Reconciling the New HHS Opioid Tapering Guideline with CDC and State Policies
The US Department of Health and Human Services (HHS) released in October a Guide for Clinicians on the Appropriate Dosage Reduction or Discontinuation of Long-Term Opioid Analgesics.1 In the new document, HHS emphasizes that “Opioids should not be tapered rapidly or discontinued suddenly due to the risks of significant opioid withdrawal.” National media portrayed the new guideline as a “reverse course on strict restrictions”2 from the federal government—but does this guidance really reflect such a massive shift? How do the new recommendations interact with pre-existing laws?
The new HHS guideline makes clear that, while there are many instances in which opioid tapering is recommended, rapid tapering or sudden discontinuation of opioids can lead to acute withdrawal symptoms, increased pain, serious psychological distress, and suicidal thoughts. Sudden discontinuation may also increase the chance that a patient will seek out illicit opioids in an effort to manage pain and withdrawal symptoms.
Therefore, in the absence of a life-threatening issue, the agency does not recommend abrupt opioid dose reduction or discontinuation.
Where the HHS and CDC Align
The CDC’s Guideline for Prescribing Opioids for Chronic Pain,3 treated as the gold standard of opioid prescribing guidelines since its release in 2016, made a number of recommendations related to opioid tapering. In nearly every way, the CDC’s recommendations are mirrored by the new HHS guidance.
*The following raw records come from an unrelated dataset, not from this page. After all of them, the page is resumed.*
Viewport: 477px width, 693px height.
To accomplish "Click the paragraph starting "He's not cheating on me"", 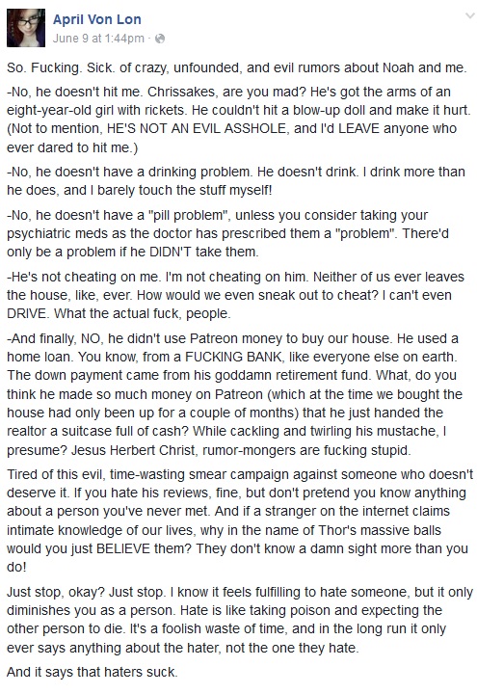I will (235, 295).
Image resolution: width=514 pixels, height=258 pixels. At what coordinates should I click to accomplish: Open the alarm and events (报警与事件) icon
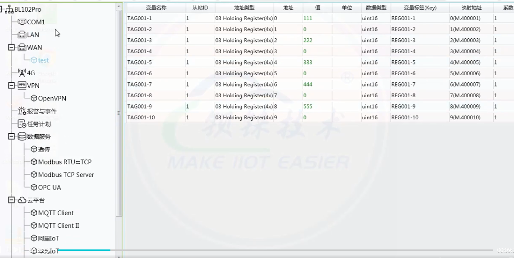22,111
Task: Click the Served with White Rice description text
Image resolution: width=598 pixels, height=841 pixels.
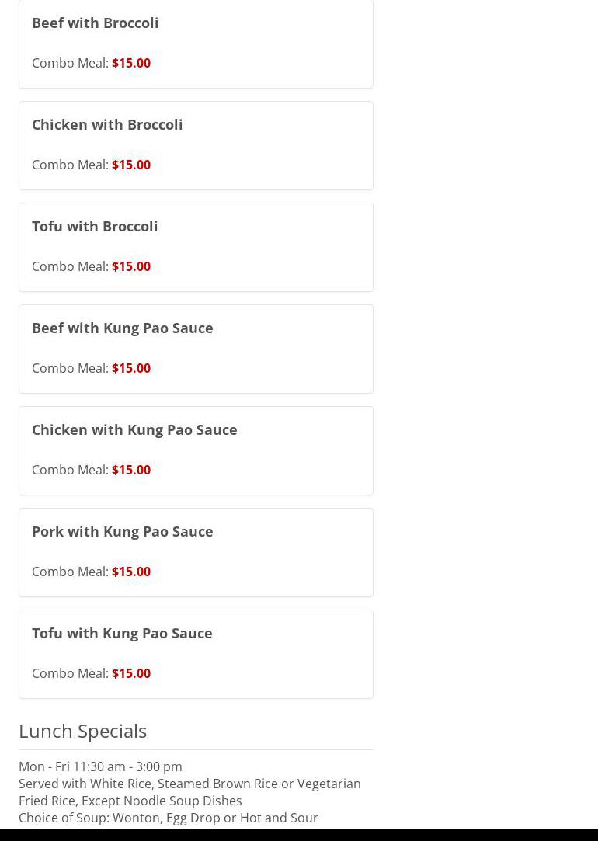Action: (x=189, y=784)
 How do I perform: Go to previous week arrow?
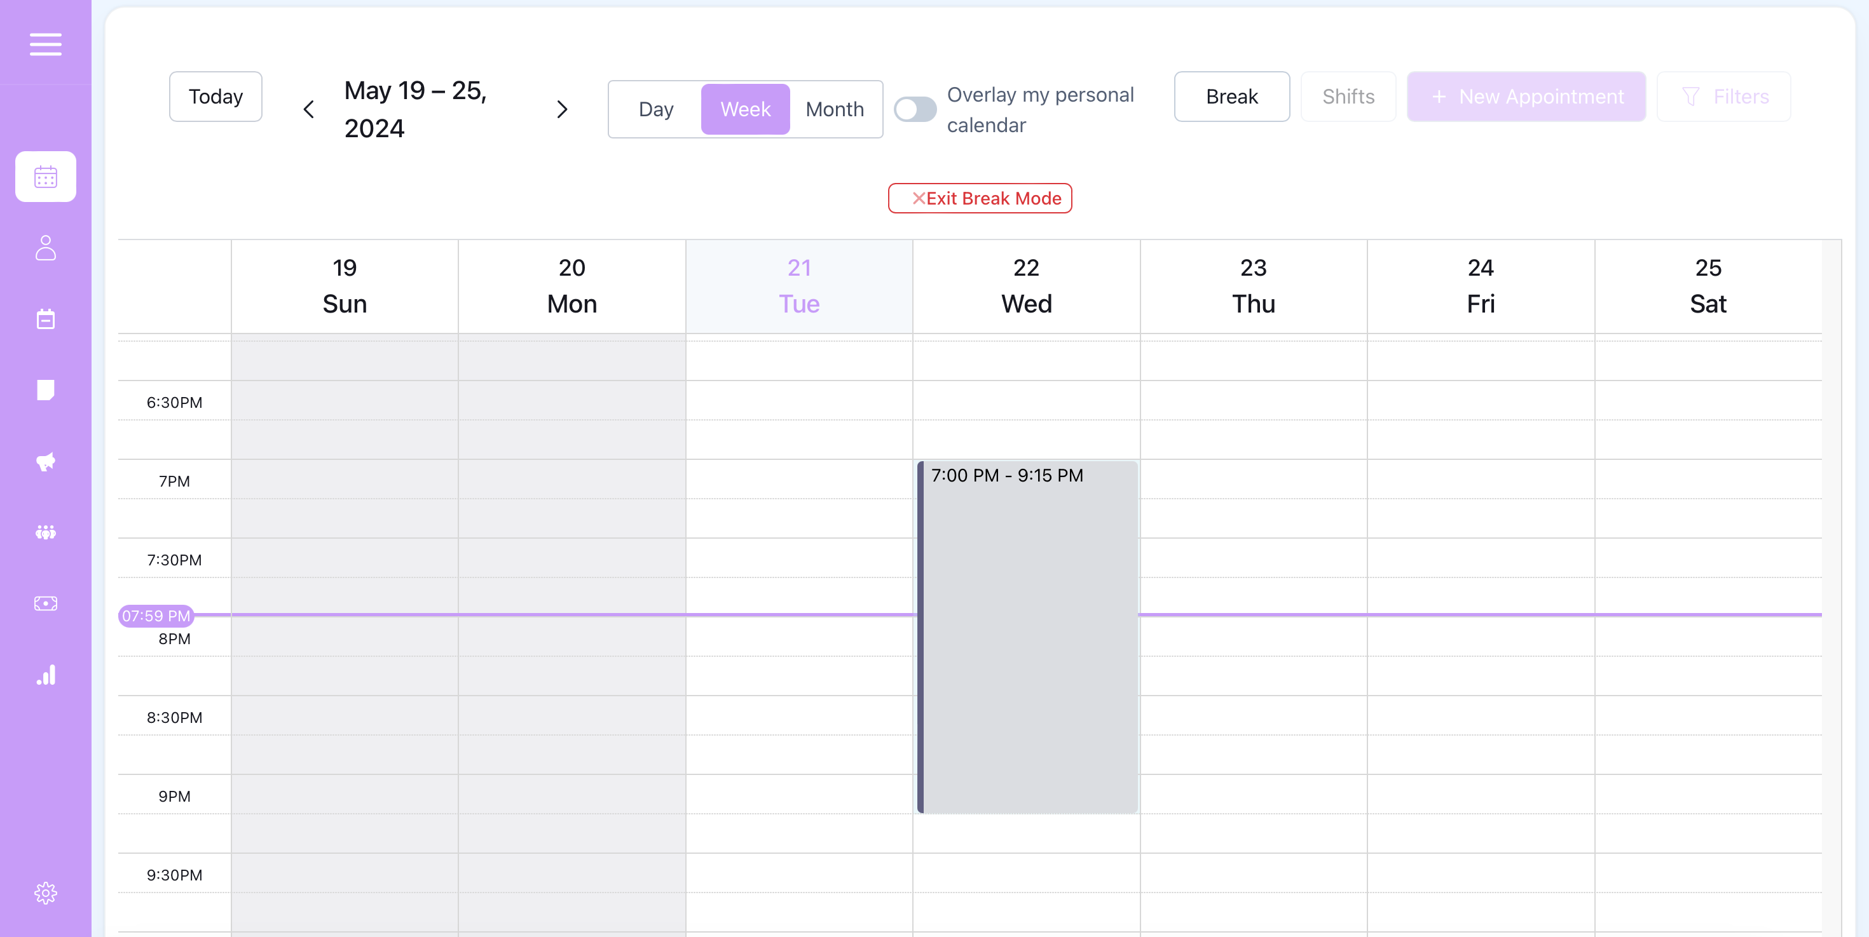click(308, 110)
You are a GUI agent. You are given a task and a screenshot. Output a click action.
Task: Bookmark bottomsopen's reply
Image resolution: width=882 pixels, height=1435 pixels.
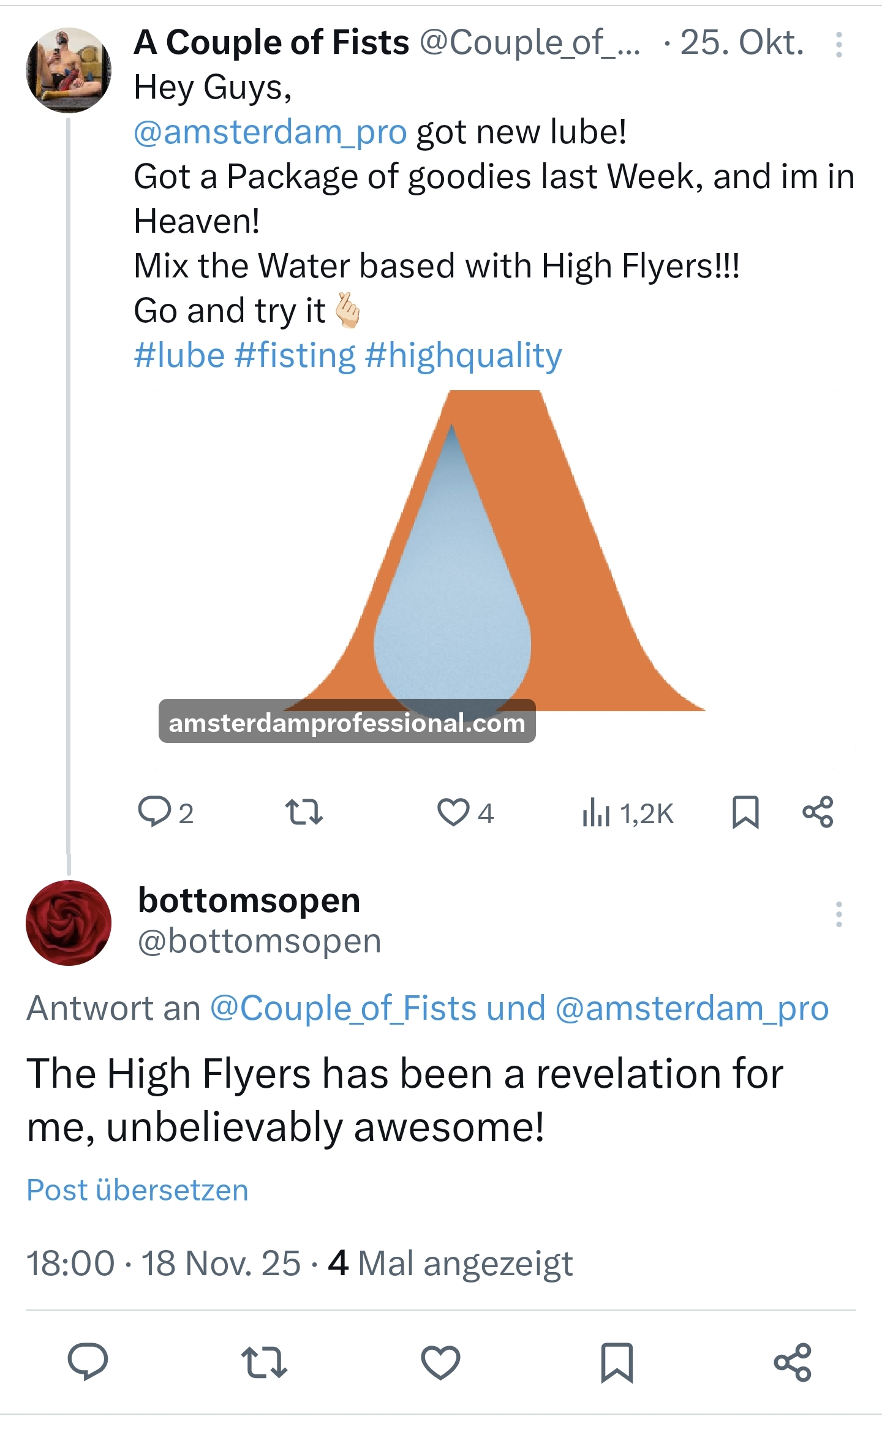pos(617,1362)
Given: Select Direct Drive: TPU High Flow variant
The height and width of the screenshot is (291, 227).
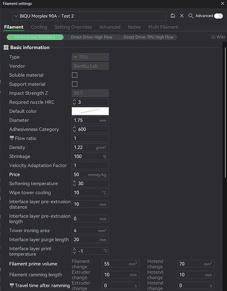Looking at the screenshot, I should 148,37.
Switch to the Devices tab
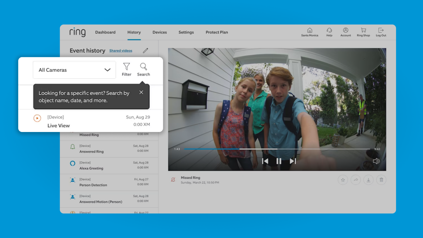The height and width of the screenshot is (238, 423). tap(160, 32)
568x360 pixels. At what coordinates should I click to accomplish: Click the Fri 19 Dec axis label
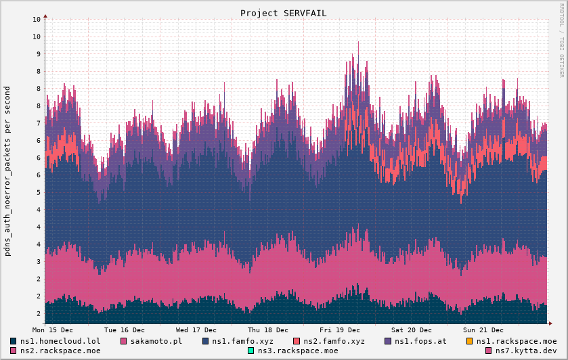click(x=340, y=330)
Both federal agencies agree that tapering or discontinuation of opioid therapy should:
- be considered when pain and function are not meaningfully improved as compared to pain and function prior to opioid use
- be considered when the benefits of opioid use no longer outweigh the risks, but should not be considered when the benefits of opioids continue to outweigh the risks
- be done safely and slowly enough to minimize opioid withdrawal symptoms and signs (eg, drug craving, anxiety, insomnia, abdominal pain, vomiting, diarrhea, diaphoresis, mydriasis, tremor, tachycardia)
- be done with appropriate expertise and care in the case of pregnancy, as opioid withdrawal is dangerous for the patient and the fetus, including an increased risk of spontaneous abortion and premature labor.
Given the agreement between the two documents, it’s easy to question why the HHS Guide was even developed. The answer? To resolve misconceptions regarding tapering and discontinuation that have existed since the release of the CDC’s original guidance.
Within the CDC opioid prescribing guideline, recommendations related to tapering and discontinuation represented a very small part of the document. In large part, the CDC focused on initiating opioid therapy, establishing treatment goals, opioid selection, dosage, duration, and follow-up. Perhaps most notably, and most at-play when it comes to misconceptions that have resulted in unwarranted opioid tapers, is the CDC’s recommendation to avoid increasing dosage to ≥ 90 MME/day.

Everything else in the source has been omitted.